What is required
Put the lines from the one containing "Screen dimensions: 649x533" to the one containing "click(x=513, y=529)" into a Markdown table with the columns No. and Line, numbering each row and leaving out blank lines.

═══ Material shown ═══

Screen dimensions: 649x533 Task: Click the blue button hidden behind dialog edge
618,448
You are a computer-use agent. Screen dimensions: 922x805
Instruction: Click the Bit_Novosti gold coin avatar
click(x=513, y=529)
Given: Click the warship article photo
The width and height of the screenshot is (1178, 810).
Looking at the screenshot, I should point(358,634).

═══
═══ Material shown ═══

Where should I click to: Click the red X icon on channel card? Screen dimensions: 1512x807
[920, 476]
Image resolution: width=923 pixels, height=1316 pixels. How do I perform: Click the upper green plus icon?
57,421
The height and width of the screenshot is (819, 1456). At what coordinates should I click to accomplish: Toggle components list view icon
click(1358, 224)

═══

Full response
| No. | Line |
|---|---|
| 1 | Screen dimensions: 649x533 Task: Click the blue button hidden behind dialog edge |
| 2 | 618,448 |
| 3 | You are a computer-use agent. Screen dimensions: 922x805 |
| 4 | Instruction: Click the Bit_Novosti gold coin avatar |
| 5 | click(x=513, y=529) |